**TO DO:** Pick out the lines below that include the string "BeerSmith".

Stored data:
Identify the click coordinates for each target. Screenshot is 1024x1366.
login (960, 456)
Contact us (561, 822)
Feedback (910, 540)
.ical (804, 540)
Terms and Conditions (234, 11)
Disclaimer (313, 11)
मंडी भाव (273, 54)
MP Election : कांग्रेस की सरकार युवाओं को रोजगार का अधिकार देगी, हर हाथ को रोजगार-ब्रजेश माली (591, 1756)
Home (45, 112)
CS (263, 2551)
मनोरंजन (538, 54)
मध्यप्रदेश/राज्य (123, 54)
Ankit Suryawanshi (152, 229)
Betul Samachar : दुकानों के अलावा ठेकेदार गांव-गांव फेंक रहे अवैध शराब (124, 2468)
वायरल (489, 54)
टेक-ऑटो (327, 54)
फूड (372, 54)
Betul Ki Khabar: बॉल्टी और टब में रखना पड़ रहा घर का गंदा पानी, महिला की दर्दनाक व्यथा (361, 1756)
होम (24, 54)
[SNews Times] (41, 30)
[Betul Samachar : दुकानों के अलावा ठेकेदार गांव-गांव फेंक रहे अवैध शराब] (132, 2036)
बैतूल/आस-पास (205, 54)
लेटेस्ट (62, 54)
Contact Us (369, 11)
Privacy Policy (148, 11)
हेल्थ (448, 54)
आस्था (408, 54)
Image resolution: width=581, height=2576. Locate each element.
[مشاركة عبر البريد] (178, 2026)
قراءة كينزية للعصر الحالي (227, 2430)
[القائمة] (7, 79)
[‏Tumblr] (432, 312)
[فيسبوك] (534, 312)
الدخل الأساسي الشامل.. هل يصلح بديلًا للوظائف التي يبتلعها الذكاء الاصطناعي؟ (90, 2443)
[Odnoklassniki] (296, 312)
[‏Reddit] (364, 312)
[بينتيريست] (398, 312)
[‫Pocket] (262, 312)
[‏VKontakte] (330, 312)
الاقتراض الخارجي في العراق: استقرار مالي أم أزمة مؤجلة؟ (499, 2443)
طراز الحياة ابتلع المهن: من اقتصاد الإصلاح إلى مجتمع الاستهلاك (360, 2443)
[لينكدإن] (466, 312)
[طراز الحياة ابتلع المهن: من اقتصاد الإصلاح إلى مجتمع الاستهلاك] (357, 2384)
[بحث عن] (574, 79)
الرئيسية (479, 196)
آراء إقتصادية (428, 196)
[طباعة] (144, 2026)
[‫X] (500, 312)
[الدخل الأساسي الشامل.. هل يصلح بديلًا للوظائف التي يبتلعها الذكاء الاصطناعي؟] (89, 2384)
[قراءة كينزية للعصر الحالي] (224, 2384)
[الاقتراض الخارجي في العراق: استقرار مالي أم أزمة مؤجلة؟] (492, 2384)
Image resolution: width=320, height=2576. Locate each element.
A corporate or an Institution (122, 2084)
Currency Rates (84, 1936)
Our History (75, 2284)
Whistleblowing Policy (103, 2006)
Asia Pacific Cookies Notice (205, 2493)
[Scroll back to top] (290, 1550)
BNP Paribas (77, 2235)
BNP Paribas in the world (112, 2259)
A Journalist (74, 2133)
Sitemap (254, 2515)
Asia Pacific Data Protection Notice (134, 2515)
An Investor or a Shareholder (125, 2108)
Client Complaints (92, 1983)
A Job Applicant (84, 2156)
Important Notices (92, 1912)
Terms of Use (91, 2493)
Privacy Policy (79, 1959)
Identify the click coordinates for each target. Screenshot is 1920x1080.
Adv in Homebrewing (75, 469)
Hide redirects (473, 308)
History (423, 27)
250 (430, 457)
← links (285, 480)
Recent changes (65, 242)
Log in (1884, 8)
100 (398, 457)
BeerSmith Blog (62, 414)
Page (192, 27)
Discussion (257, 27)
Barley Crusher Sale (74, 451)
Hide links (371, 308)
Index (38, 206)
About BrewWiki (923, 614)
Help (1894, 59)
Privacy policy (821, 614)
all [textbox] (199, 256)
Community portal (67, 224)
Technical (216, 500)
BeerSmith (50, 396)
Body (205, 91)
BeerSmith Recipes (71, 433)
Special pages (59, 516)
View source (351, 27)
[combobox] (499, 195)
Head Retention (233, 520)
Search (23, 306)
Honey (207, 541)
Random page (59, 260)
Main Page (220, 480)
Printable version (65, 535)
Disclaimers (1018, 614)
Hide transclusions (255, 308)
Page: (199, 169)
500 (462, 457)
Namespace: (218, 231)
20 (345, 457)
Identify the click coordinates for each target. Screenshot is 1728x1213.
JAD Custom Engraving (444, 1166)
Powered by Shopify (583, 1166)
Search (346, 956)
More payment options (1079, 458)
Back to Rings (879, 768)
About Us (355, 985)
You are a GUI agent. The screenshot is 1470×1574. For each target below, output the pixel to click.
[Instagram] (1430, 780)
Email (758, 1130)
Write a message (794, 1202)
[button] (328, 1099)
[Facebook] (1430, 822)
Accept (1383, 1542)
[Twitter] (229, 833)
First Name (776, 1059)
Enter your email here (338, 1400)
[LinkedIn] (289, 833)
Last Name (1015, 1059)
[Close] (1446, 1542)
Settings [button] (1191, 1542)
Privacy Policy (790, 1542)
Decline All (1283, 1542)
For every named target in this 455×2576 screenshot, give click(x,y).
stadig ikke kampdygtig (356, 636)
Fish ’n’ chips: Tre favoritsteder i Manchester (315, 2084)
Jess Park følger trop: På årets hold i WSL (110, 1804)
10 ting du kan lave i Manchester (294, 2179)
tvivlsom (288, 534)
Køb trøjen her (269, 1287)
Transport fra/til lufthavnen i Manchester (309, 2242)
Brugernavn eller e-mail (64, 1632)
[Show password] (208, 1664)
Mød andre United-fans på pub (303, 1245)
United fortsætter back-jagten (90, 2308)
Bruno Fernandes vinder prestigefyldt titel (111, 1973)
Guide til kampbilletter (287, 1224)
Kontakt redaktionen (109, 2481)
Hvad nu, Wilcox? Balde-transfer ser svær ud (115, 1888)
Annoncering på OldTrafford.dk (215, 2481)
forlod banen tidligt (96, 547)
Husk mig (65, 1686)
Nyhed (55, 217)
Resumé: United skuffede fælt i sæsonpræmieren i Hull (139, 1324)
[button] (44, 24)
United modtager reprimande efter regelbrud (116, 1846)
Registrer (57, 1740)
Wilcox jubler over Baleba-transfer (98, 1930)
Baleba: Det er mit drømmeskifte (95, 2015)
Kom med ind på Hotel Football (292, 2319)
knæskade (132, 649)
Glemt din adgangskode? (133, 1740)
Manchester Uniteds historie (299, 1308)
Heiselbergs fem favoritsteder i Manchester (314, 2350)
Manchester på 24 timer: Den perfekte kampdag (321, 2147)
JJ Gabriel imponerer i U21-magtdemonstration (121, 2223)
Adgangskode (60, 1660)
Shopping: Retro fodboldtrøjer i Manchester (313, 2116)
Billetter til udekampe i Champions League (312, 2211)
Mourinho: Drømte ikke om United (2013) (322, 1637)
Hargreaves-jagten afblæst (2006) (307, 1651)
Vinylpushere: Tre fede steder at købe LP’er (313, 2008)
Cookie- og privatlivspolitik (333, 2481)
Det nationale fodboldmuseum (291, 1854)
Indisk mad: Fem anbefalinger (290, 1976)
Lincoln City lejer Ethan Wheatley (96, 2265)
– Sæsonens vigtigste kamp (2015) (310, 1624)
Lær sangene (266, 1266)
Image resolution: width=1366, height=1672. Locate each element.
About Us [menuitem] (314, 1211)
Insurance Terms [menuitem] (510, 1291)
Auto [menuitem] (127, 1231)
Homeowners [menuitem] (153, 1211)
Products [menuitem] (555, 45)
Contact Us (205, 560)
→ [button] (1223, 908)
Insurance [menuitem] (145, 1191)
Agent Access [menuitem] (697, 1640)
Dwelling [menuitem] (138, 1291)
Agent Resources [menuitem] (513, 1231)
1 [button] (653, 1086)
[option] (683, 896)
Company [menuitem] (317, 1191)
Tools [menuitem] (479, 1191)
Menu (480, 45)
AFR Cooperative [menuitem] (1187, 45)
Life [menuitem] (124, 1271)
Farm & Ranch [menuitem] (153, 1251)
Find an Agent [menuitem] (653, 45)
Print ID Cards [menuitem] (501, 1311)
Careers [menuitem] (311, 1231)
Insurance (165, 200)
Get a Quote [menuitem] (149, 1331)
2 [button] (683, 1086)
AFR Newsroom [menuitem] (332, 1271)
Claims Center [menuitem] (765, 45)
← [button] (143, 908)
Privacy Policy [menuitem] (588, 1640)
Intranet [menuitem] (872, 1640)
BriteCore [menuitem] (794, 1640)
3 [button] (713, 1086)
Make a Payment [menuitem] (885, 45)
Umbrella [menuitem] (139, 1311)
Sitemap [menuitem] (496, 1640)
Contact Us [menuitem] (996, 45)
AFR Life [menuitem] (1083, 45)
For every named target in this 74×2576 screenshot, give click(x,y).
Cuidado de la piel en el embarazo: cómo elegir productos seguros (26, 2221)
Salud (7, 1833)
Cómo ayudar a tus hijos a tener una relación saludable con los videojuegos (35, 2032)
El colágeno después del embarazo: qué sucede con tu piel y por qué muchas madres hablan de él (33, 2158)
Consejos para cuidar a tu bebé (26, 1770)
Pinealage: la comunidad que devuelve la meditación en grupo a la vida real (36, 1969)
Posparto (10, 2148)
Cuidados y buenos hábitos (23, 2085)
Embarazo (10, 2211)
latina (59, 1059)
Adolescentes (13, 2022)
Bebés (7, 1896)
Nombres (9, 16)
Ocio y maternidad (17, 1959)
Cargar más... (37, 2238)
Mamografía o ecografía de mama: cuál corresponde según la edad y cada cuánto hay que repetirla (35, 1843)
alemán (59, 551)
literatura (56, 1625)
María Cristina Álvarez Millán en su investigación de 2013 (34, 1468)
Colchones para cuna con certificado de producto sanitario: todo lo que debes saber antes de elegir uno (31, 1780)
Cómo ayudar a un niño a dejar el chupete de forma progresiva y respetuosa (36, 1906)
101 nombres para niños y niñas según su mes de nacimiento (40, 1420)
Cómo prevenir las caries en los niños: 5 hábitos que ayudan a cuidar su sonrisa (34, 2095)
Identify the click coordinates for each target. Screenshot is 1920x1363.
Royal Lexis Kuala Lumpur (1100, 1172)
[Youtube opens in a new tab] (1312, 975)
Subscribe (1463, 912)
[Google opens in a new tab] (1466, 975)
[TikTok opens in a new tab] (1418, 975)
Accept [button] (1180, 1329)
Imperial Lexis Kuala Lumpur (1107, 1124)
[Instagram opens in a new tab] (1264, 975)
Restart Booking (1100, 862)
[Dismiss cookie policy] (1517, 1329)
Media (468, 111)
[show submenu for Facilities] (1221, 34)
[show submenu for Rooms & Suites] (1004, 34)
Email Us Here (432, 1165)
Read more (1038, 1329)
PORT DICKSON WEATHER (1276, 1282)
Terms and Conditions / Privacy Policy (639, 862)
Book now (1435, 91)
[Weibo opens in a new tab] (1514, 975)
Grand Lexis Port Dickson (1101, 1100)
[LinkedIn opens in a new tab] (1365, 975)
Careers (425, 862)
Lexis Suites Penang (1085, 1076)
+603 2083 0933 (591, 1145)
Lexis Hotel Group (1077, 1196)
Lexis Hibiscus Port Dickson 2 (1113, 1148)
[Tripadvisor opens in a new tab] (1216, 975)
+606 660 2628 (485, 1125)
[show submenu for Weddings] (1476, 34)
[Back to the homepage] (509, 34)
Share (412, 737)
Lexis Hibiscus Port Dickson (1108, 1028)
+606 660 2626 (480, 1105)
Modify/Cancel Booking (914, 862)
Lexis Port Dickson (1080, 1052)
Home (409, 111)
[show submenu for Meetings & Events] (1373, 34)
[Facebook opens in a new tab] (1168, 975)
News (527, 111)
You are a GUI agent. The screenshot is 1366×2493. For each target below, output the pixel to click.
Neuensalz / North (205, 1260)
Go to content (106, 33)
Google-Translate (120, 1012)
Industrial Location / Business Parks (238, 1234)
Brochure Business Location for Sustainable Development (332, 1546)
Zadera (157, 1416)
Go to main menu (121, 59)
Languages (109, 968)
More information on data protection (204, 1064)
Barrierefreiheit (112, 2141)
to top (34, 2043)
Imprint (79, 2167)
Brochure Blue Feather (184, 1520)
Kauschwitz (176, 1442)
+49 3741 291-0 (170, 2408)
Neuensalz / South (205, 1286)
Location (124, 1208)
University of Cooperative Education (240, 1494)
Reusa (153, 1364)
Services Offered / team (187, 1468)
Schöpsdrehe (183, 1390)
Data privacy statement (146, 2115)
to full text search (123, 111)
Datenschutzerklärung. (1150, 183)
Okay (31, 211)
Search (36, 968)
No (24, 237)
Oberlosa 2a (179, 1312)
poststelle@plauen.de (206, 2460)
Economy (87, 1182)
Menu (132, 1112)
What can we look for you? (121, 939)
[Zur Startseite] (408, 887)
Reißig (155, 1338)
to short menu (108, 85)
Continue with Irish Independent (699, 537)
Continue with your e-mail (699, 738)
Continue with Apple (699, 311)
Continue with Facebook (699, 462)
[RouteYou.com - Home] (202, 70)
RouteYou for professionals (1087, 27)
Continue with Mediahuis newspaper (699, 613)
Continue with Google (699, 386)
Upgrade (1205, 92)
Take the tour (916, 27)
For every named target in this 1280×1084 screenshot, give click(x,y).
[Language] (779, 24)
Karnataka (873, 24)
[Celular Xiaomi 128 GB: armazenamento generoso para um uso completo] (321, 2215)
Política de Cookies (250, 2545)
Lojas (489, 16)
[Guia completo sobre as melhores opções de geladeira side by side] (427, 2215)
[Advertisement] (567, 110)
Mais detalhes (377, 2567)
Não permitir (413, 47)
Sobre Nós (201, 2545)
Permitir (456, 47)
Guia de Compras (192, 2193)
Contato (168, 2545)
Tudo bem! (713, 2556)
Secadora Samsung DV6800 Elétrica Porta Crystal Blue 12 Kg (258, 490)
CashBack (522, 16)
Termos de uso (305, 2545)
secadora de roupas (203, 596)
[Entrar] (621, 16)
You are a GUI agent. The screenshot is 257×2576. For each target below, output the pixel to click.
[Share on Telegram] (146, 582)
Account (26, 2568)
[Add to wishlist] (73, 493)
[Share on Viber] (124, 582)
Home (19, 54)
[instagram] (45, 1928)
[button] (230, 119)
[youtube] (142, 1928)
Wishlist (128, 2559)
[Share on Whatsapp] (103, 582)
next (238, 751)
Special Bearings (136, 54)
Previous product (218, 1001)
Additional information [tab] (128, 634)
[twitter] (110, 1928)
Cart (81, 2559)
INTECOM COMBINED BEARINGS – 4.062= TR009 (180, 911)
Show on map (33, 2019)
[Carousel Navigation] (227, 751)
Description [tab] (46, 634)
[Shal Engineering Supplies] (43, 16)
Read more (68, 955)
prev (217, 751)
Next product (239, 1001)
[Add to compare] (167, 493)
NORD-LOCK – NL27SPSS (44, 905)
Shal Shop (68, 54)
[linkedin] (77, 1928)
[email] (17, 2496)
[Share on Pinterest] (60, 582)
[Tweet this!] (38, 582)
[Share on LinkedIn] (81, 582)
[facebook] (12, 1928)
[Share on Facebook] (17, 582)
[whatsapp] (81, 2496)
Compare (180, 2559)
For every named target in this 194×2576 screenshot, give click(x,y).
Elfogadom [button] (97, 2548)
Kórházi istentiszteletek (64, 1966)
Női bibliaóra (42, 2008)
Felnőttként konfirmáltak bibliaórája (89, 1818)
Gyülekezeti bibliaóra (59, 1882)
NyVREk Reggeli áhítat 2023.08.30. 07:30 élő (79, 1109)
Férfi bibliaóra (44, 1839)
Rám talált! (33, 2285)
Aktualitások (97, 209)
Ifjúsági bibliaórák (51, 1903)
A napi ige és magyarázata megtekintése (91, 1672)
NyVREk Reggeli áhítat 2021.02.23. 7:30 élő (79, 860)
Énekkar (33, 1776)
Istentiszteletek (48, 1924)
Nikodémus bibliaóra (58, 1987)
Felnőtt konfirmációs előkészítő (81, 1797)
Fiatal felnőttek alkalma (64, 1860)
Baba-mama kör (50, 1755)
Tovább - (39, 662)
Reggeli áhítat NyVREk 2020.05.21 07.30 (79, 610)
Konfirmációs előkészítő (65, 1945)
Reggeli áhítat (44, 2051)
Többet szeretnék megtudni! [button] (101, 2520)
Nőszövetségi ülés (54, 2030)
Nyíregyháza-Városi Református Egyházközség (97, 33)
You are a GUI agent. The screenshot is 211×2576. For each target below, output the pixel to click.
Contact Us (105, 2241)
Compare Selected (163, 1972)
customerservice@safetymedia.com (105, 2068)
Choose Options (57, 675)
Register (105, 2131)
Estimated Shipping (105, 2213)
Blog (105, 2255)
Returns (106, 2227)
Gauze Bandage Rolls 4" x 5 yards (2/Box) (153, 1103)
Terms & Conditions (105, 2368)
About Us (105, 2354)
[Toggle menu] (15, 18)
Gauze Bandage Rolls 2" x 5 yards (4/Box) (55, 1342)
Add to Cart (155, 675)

**ANSWER BELOW:**
BeerSmith Blog (62, 414)
BeerSmith (50, 396)
BeerSmith Recipes (71, 433)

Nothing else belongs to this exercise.